12. The multi-mode audio signal decoder apparatus according to claim 1 , wherein the spectral value determinator is configured to apply an inverse quantization to decoded quantized spectral coefficients, in order to acquire decoded and inversely quantized spectral coefficients; and wherein the spectrum processor is configured to perform a quantization noise shaping by adjusting an effective quantization step for a given decoded spectral coefficient in dependence on a magnitude of a linear-prediction-mode gain value associated with the given decoded spectral coefficient.

13. The multi-mode audio signal decoder apparatus according to claim 1 , wherein the audio signal decoder is configured to use an intermediate linear-prediction mode start frame in order to transition from a frequency-domain mode frame to a combined linear-prediction mode/algebraic-code-excited linear-prediction mode frame, wherein the audio signal decoder is configured to acquire a set of decoded spectral coefficients for the linear-prediction mode start frame, to apply a spectral shaping to the set of decoded spectral coefficients for the linear-prediction mode start frame, or to a pre-processed version thereof, in dependence on a set of linear-prediction-domain parameters associated therewith, to acquire a time-domain representation of the linear-prediction mode start frame on the basis of a spectrally shaped set of decoded spectral coefficients, and to apply a start window comprising a comparatively long left-sided transition slope and a comparatively short right-sided transition slope to the time-domain representation of the linear-prediction mode start frame.

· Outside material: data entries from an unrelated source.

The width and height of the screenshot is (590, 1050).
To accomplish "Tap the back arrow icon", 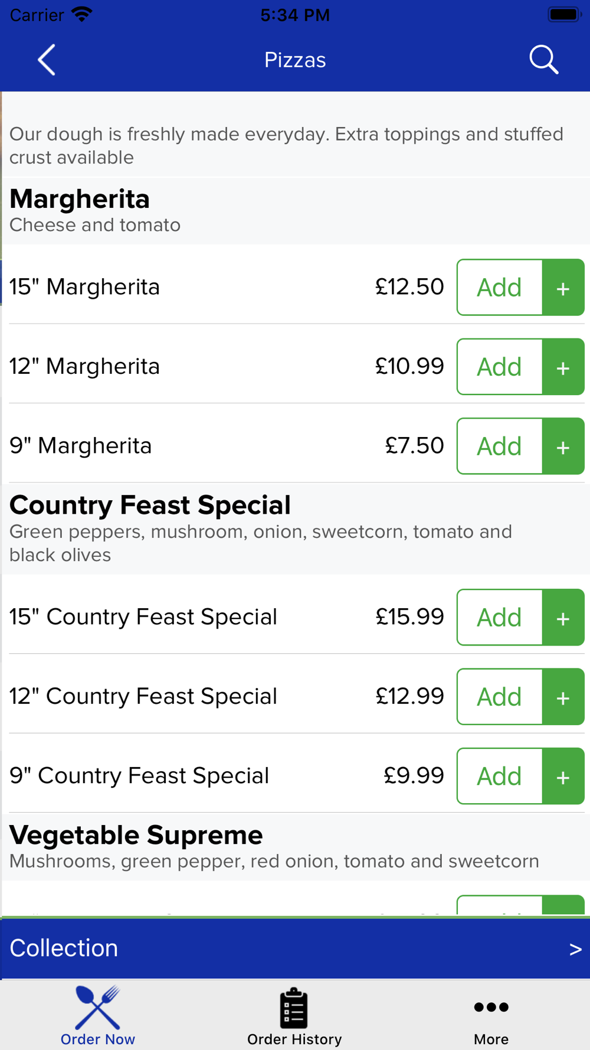I will pos(47,60).
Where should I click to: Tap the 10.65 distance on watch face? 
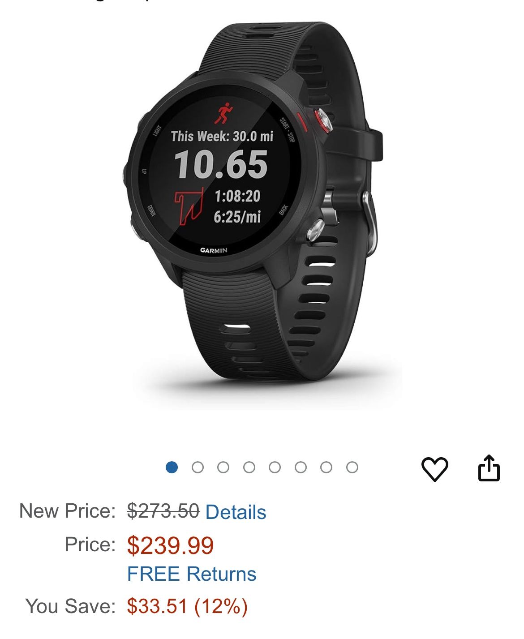221,165
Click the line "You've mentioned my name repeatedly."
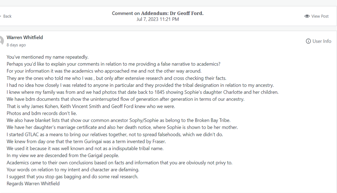The image size is (337, 193). [48, 57]
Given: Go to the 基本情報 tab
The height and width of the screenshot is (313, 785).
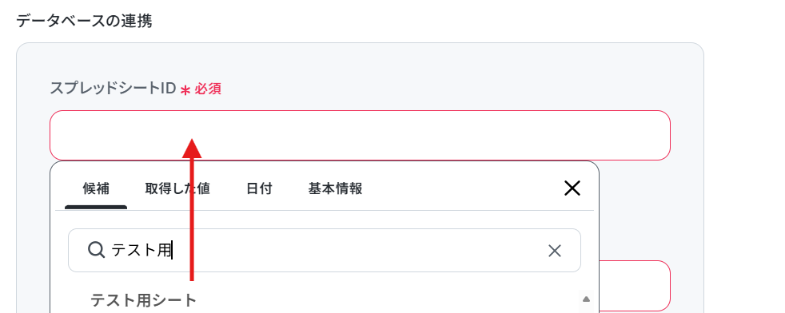Looking at the screenshot, I should [x=336, y=188].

14. The multi-mode audio signal decoder apparatus according to claim 13 , wherein the audio signal decoder is configured to overlap a right-sided portion of a time-domain representation of a frequency-domain mode frame preceding the linear prediction mode start frame with a left-sided portion of a time-domain representation of the linear-prediction mode start frame, to acquire a reduction or cancellation of a time-domain aliasing.

15. The multi-mode audio signal decoder apparatus according to claim 13 , wherein the audio signal decoder is configured to use linear-prediction domain parameters associated with the linear-prediction mode start frame in order to initialize an algebraic-code-excited linear prediction mode decoder for decoding at least a portion of the combined linear-prediction mode/algebraic-code-excited linear prediction mode frame following the linear-prediction mode start frame.

16. A multi-mode audio signal encoder apparatus for providing an encoded representation of an audio content on the basis of an input representation of the audio content, the audio signal encoder comprising: a time-domain-to-frequency-domain converter configured to process the input representation of the audio content, to acquire a frequency-domain representation of the audio content, wherein the frequency-domain representation comprises a sequence of sets of spectral coefficients; a spectrum processor configured to apply a spectral shaping to a set of spectral coefficients, or a pre-processed version thereof, in dependence on a set of linear-prediction domain parameters for a portion of the audio content to be encoded in the linear-prediction mode, to acquire a spectrally-shaped set of spectral coefficients, and to apply a spectral shaping to a set of spectral coefficients, or a pre-processed version thereof, in dependence on a set of scale factor parameters for a portion of the audio content to be encoded in the frequency-domain mode, to acquire a spectrally-shaped set of spectral coefficients; and a quantizing encoder configured to provide an encoded version of a spectrally-shaped set of spectral coefficients for the portion of the audio content to be encoded in the linear-prediction mode, and to provide an encoded version of a spectrally-shaped set of spectral coefficients for the portion of the audio content to be encoded in the frequency-domain mode; wherein the multi-mode audio signal encoder is implemented using a hardware apparatus, or using a computer, or using a combination of a hardware apparatus and a computer.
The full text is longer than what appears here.